How Are Claims Filed?
In the event of a covered event, insurance claims and benefits don’t just show up and shout, “We’re here!” There is a process by which insurance pays for covered items.
“Typically, the association contacts their broker, who contacts the carrier,” explains Seaman. “If it’s a first party claim, with damage only to the building, then it’s relatively simple, because only the policy covering the association is involved. If there is damage to individual units, insurance carriers for the unit owners are involved as well, and respective carriers would make a determination as to who is legally and financially responsible for the damages. Determinations are made between the respective insurance carriers.” This is the normal course of events.
Fleming adds that, “upon first notice or acknowledgment, the insured would contact their broker with all appropriate details—injury, damage, date, etc. The broker would then submit a claim to all the carriers responsible for responding. Once the carriers receive the claim information, they acknowledge and assign a third-party adjuster. At that point, the adjuster contacts the insured or claimant directly. Then the third-party adjuster will proceed to closure with an in-house adjuster. The broker stays involved if the insured or the claimant keeps the broker involved. Carriers want to close claims and bring the whole thing to an end as quickly as possible.”
In some cases, where responsibility for a claim may overlap between the building insurance and the unit owner’s coverage, both companies may get involved. “They may use company appraisers or independent appraisers,” says Seaman, “to determine the cost of repair or replacement. As a side note, the cost of repairs has escalated enormously in the past 24 months. Contracting, material, labor, everything is higher.”
=======
Task brief: Pick up the passage on filing insurance claims after its final sentence and carry it forward.

(Pixel coordinate grounding records)
=======
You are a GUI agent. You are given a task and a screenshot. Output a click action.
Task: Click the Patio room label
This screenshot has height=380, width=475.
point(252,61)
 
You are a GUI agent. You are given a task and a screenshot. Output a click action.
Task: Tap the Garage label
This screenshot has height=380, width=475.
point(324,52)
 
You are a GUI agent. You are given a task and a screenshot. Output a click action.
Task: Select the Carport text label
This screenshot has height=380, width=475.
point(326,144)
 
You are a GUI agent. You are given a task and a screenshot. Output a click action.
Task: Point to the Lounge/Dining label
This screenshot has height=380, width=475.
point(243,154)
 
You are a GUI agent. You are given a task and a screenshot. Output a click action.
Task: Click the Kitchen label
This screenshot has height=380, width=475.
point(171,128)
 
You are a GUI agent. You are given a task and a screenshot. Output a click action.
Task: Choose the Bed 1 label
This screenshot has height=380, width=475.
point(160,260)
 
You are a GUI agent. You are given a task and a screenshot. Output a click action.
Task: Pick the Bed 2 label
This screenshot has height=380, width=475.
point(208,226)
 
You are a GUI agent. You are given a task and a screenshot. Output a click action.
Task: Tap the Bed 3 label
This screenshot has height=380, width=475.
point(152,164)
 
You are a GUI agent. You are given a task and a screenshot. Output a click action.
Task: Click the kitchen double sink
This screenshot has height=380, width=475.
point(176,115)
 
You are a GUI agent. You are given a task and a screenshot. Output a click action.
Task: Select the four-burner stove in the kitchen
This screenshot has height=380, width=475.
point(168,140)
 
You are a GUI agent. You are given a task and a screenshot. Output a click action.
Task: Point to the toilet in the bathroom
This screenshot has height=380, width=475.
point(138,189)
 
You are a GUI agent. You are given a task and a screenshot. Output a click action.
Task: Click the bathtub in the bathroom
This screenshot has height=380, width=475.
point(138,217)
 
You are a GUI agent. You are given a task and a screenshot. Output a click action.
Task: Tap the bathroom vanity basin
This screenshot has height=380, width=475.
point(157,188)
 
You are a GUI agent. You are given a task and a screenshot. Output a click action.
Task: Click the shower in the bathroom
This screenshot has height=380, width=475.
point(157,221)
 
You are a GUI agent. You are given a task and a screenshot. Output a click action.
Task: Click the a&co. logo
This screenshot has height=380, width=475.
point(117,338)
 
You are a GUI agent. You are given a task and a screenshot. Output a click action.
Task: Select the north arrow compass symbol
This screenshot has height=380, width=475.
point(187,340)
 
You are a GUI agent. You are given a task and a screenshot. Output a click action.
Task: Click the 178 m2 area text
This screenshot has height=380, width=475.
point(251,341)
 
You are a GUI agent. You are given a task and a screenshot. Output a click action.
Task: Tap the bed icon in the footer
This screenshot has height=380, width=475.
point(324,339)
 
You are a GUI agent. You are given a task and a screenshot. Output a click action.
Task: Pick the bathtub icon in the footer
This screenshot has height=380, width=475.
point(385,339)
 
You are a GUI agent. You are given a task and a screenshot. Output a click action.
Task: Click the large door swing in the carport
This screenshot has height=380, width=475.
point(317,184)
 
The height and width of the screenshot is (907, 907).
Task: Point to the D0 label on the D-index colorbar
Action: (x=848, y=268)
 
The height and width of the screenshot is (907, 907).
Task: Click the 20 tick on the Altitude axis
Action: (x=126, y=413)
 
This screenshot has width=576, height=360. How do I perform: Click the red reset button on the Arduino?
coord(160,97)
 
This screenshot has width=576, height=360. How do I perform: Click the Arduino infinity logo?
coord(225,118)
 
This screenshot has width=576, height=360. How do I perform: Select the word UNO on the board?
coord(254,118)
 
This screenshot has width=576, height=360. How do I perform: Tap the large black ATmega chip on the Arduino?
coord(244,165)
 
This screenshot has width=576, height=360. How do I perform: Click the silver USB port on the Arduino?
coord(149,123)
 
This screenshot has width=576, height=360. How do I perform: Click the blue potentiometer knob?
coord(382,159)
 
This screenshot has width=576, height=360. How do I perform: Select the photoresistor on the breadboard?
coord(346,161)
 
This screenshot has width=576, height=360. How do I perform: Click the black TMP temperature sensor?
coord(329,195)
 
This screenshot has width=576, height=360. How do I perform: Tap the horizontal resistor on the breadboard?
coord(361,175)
=======
Output for this task:
“Ideally,” says Fleming, “the third-party adjusters will communicate. That’s ideal, but typically, that’s not how it works. Each will adjust and come to an outcome alone, and that will be provided to the insured. The estimates usually don’t match. That’s when we have delays, and the broker has to get everyone in a room to get to a final outcome. Involving the broker from day one to quarterback is the key to getting a final outcome everyone wants.”
Increasing Understanding, Speeding Up the Process
“There are few industries that require a license,” says Fleming, “but for some—like insurance—it’s essential. Boards and managers don’t require a license in insurance, so anything they’re communicating may be presented incorrectly. In light of that, many boards rely on or demand that their brokers, attorneys, etc., put together education sessions for their communities. This is good policy. We do unit education sessions twice a year for our clients. Rely on your licensed insurance agent to do the job.”
In the final analysis, insurers and insureds want the same thing: to settle claims quickly and fairly, with as little conflict as possible. Understanding who covers what is the first step in quick resolution.